Die chinesische Führung preist es als Jahrhundertprojekt, das ein neues Zeitalter der Globalisierung einleiten soll; andere stehen dem Vorhaben kritisch gegenüber: Mit der Initiative »Neue Seidenstraße« strebt Peking die Errichtung eines globalen Infrastrukturnetzes an. Auch zwei Verträge mit dem australischen Bundesstaat Victoria gehörten dazu – bis jetzt.

Australiens Bundesregierung hat die 2018 und 2019 abgeschlossenen Infrastruktur-Deals nun aufgekündigt. Eine Reihe neuer Gesetze geben der Bundesregierung in Canberra ein Vetorecht bei internationalen Verträgen, die Bundesstaaten abschließen, sofern diese dem nationalen Interesse zuwiderlaufen.

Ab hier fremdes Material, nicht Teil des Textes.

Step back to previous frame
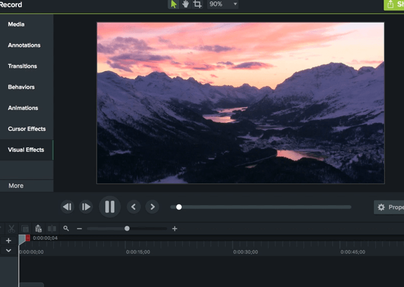Viewport: 404px width, 287px height. click(x=67, y=207)
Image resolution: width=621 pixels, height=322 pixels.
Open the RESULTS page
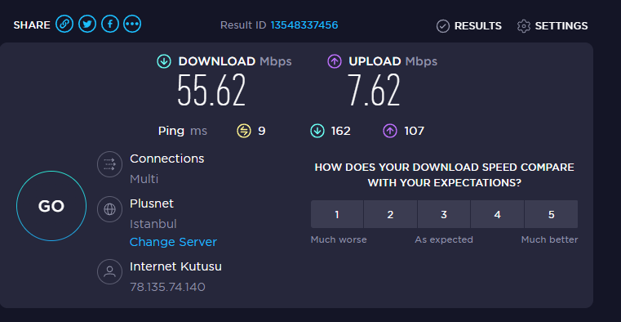coord(469,26)
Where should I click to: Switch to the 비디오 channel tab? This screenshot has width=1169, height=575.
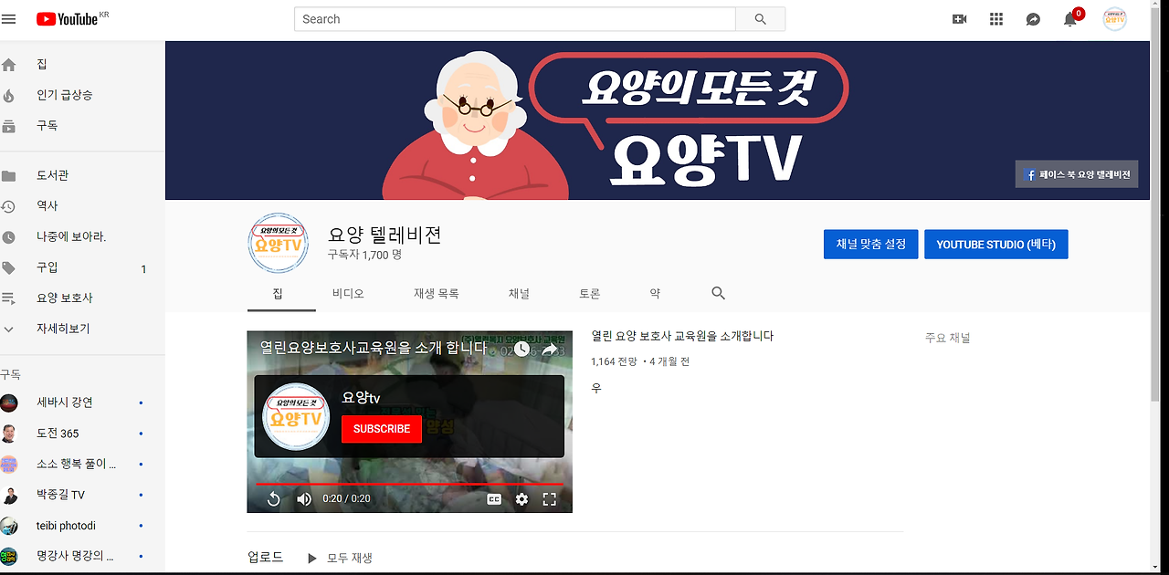348,293
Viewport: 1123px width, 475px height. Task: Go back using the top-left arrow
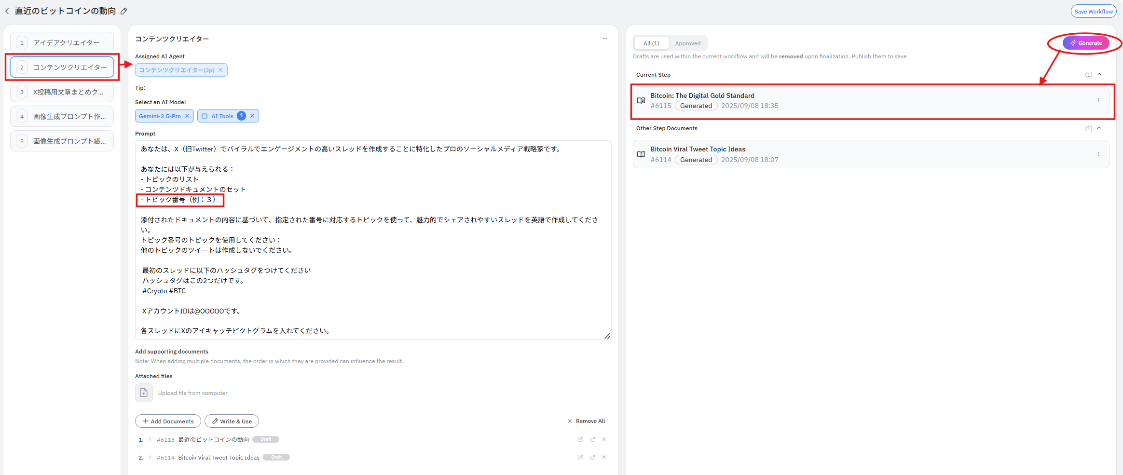point(7,11)
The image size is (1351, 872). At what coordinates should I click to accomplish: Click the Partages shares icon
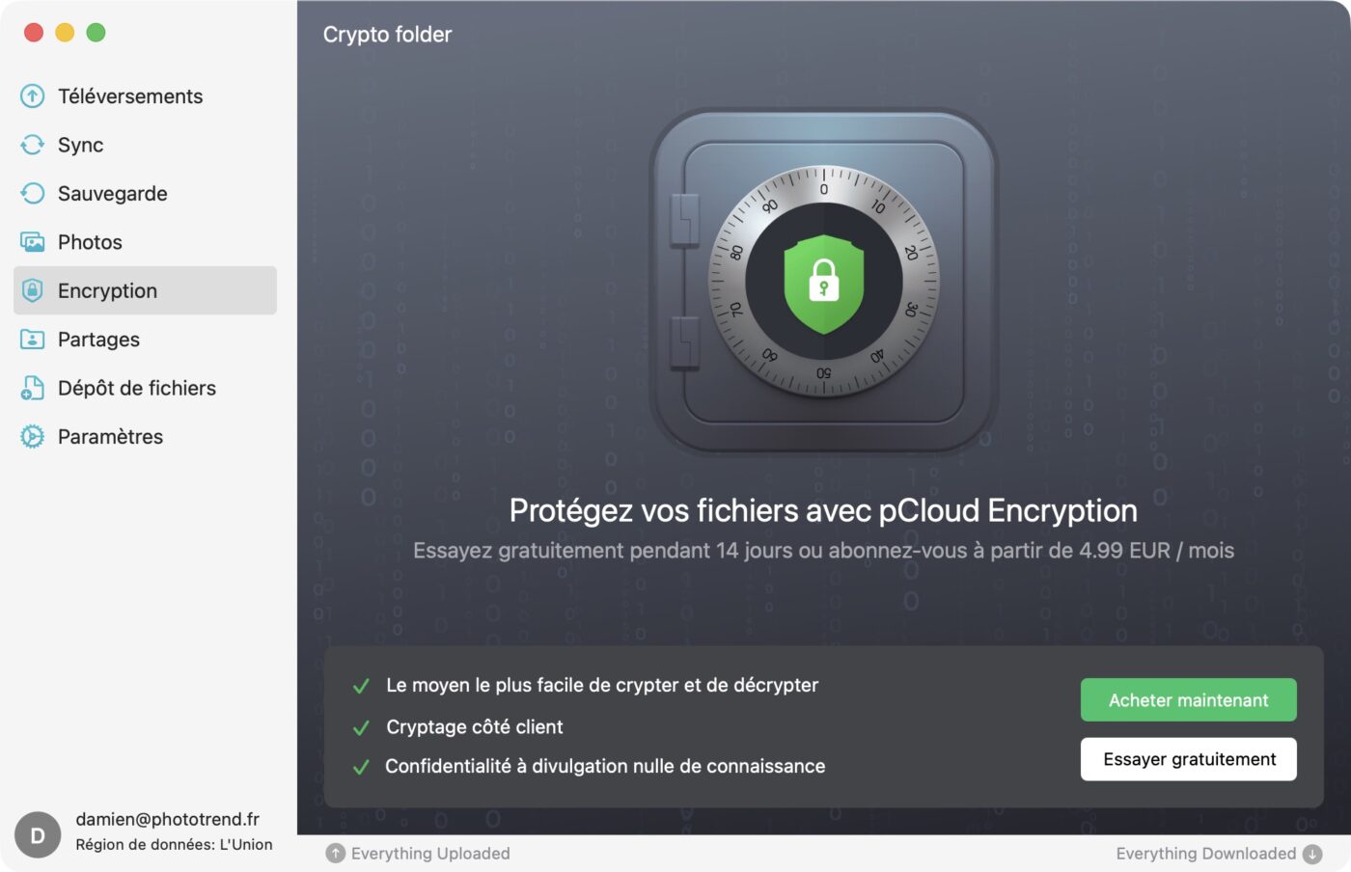click(33, 340)
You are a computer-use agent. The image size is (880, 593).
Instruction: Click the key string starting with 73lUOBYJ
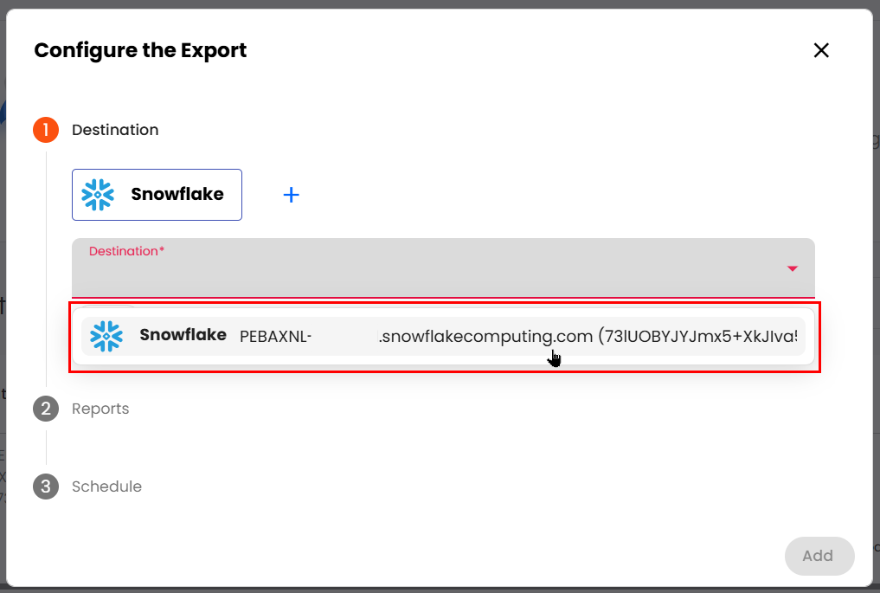(697, 336)
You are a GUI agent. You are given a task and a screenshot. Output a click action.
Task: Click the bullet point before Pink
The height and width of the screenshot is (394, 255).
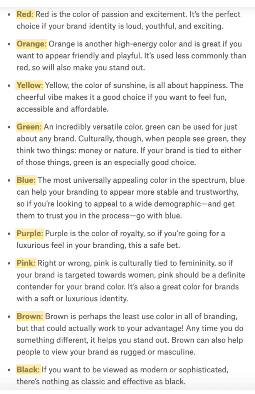point(8,264)
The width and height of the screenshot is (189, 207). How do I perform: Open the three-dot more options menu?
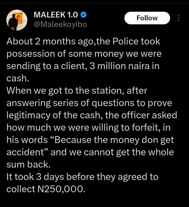179,18
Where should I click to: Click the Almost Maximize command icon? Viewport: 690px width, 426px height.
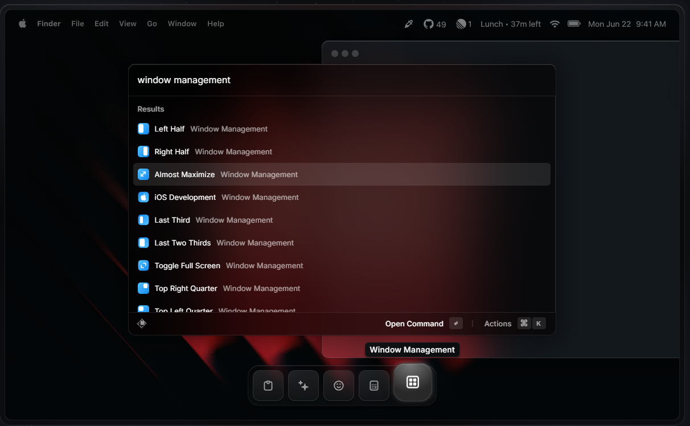point(143,174)
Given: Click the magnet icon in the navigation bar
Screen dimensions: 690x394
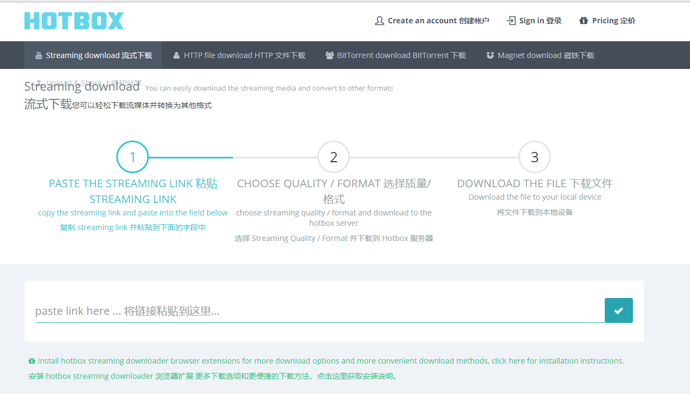Looking at the screenshot, I should tap(490, 55).
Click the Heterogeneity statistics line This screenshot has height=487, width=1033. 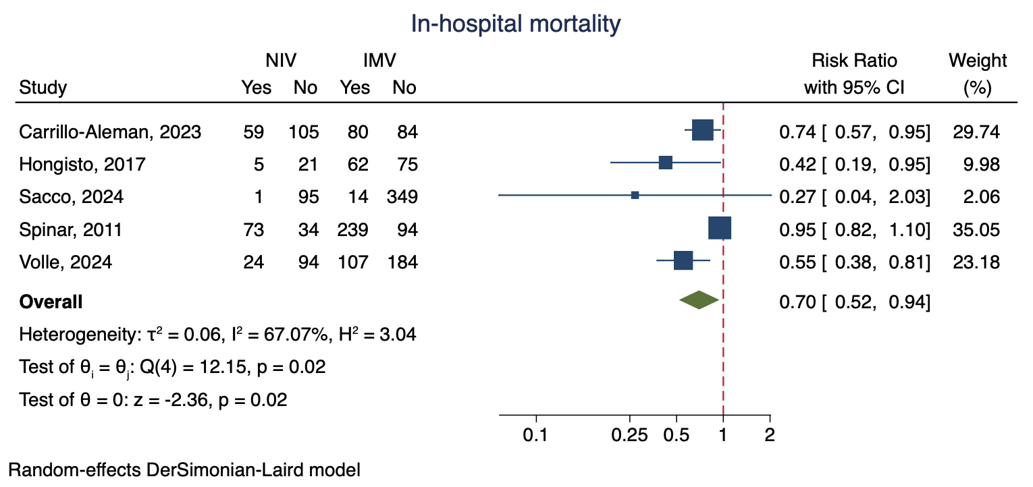click(217, 335)
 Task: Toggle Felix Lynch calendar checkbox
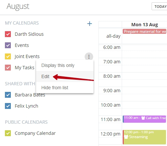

Unter Verweis darauf verkündete die Regierung auch das Ende zweier Verträge, die Victorias Bildungsbehörde mit Syrien und Iran geschlossen hatte.

Die vier Vereinbarungen stünden »nicht im Einklang mit Australiens Außenpolitik« oder seien schädlich für die nationalen Interessen des Landes, sagte Außenministerin Marise Payne. Es gehe darum, ein einheitliches Vorgehen auf allen Ebenen sicherzustellen. Der Schritt richte sich nicht gegen ein bestimmtes Land, so Payne.

Die Beziehungen zwischen beiden Ländern: so schlecht wie seit Jahrzehnten nicht mehr

China reagierte wütend. Die Aufkündigung sei schädlich für die Beziehungen zwischen beiden Ländern, teilte die chinesische Botschaft im Land in einer Stellungnahme mit. Sie zeige, dass die australische Regierung kein aufrichtiges Interesse daran habe, diese zu verbessern. Australien schaffe einen gefährlichen Präzedenzfall, sagte ein Sprecher des Außenministeriums in Peking. China behalte sich Gegenschritte vor.

Die Beziehungen zwischen China und Australien sind aktuell so schlecht wie seit Jahrzehnten nicht mehr. Nachdem die australische Regierung im vergangenen Jahr eine unabhängige Untersuchung des Seuchenausbruchs in Wuhan gefordert hatte, verfügte Chinas Regierung unter anderem Zölle und Einfuhrstopps für eine Reihe australischer Güter.